REQUEST: Quote in full, word for word, the forum post below about stripping HTML tags with a Perl script.

SUPPLIED TEXT:
=====

Update: I forgot to make it explicit: I believe your misuse of select caused the hang, as the other tweaks are quite minor. </Update>
Following works to strip html tags (On W2k, but your vers of w32 is irrelevant to the problem). Is that the desired outcome?
#!C:/perl/bin
use strict;
use warnings;
# 761354
use HTML::Parse;
use HTML::FormatText;
my $contents; # global, deliberately
print "\n\t File to Read: ";
my $ifile=<>;
chomp($ifile);
# my $file = "$ifile" . ".txt" ; # Note 1
my $file="$ifile";
print "Printing name of input file:\n";
print "\t" . $ifile . "\n";
print "Done printing input file name\n\n";
readfile($ifile);
sub readfile { # Note 2
local $/ = undef;
open (FILE, "<$file") || die "Can't open $file: $!\n";
# select((select(FILE), $/ = undef)[0]); # Note 3
local $/ = undef; # Note 4
$contents = <FILE>;
close(FILE);
print "\$contents is:\n"; # Since you're doing this
+ you could
print $contents; # simply redirect output
+to a file...
print "\n\t Done printing contents to screen\n\n"; # ...but
+ anyway...
return $contents;
}
# -------- Rip HTML Tags
my $plain_text = HTML::FormatText->new->format(parse_html($contents));
+
print $plain_text;
print "\n\t File to Write: ";
my $writefile=<>;
chomp($writefile);
# $file = $file . ".txt"; # Note 5
open (DAT, ">$writefile") || die "Cannot Open File $!\n";
print DAT "$plain_text";
close($writefile);
Note 1: It makes very little sense to auto-append ".txt" to a source that one may infer from the modules used -- will be ".htm" or ".html" or..... Moreover, appending ".txt" to -- say, "foo.htm" should immediately execute the die (unless for some reason "foo.htm.txt" exists.

=====

INFORMATION PROVIDED:
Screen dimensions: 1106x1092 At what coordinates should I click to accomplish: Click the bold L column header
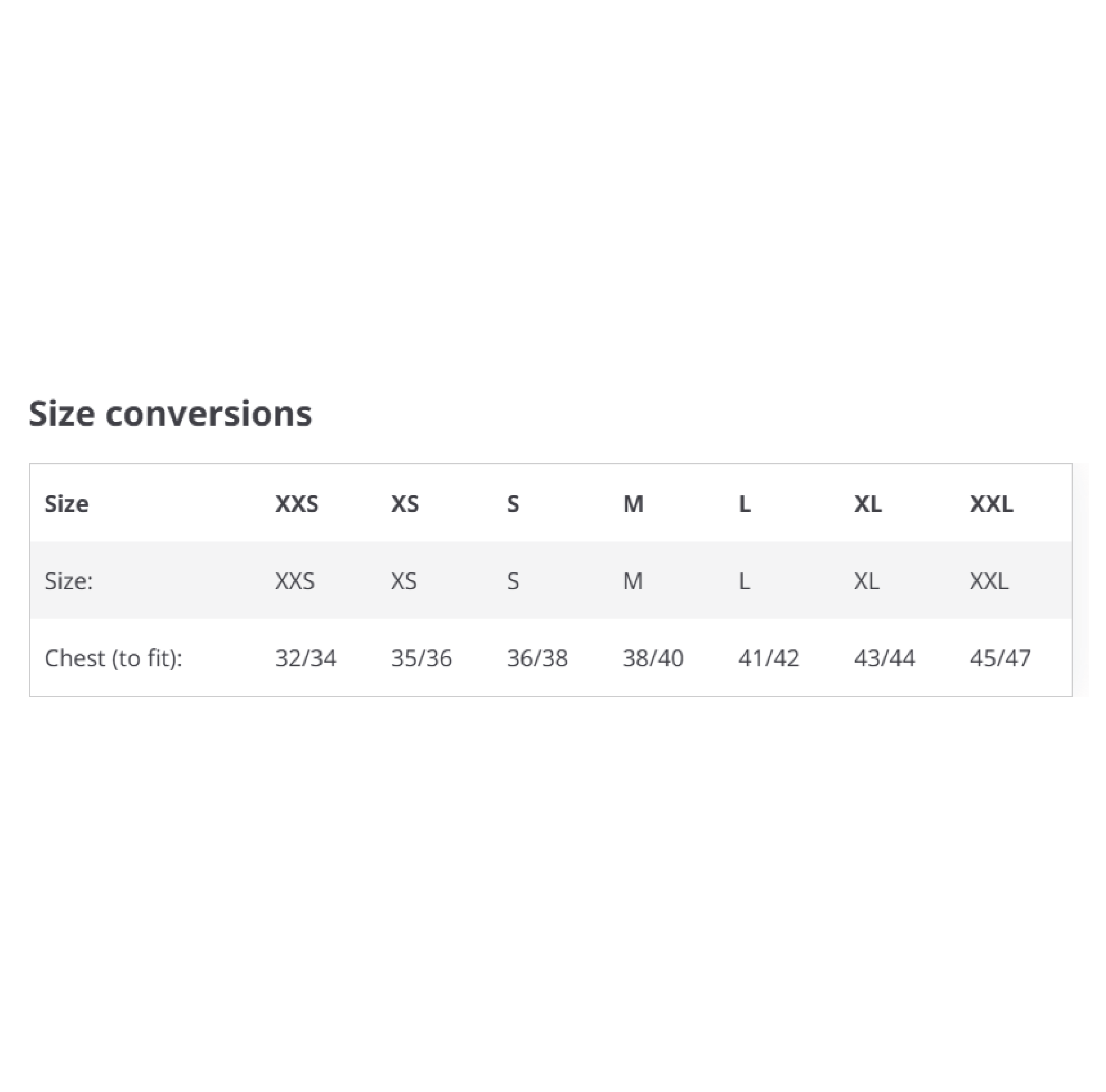[745, 503]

=====

RESULT BELOW:
Update: I forgot to make it explicit: I believe your misuse of select caused the hang, as the other tweaks are quite minor. </Update>
Following works to strip html tags (On W2k, but your vers of w32 is irrelevant to the problem). Is that the desired outcome?
#!C:/perl/bin
use strict;
use warnings;
# 761354
use HTML::Parse;
use HTML::FormatText;
my $contents; # global, deliberately
print "\n\t File to Read: ";
my $ifile=<>;
chomp($ifile);
# my $file = "$ifile" . ".txt" ; # Note 1
my $file="$ifile";
print "Printing name of input file:\n";
print "\t" . $ifile . "\n";
print "Done printing input file name\n\n";
readfile($ifile);
sub readfile { # Note 2
local $/ = undef;
open (FILE, "<$file") || die "Can't open $file: $!\n";
# select((select(FILE), $/ = undef)[0]); # Note 3
local $/ = undef; # Note 4
$contents = <FILE>;
close(FILE);
print "\$contents is:\n"; # Since you're doing this
+ you could
print $contents; # simply redirect output
+to a file...
print "\n\t Done printing contents to screen\n\n"; # ...but
+ anyway...
return $contents;
}
# -------- Rip HTML Tags
my $plain_text = HTML::FormatText->new->format(parse_html($contents));
+
print $plain_text;
print "\n\t File to Write: ";
my $writefile=<>;
chomp($writefile);
# $file = $file . ".txt"; # Note 5
open (DAT, ">$writefile") || die "Cannot Open File $!\n";
print DAT "$plain_text";
close($writefile);
Note 1: It makes very little sense to auto-append ".txt" to a source that one may infer from the modules used -- will be ".htm" or ".html" or..... Moreover, appending ".txt" to -- say, "foo.htm" should immediately execute the die (unless for some reason "foo.htm.txt" exists.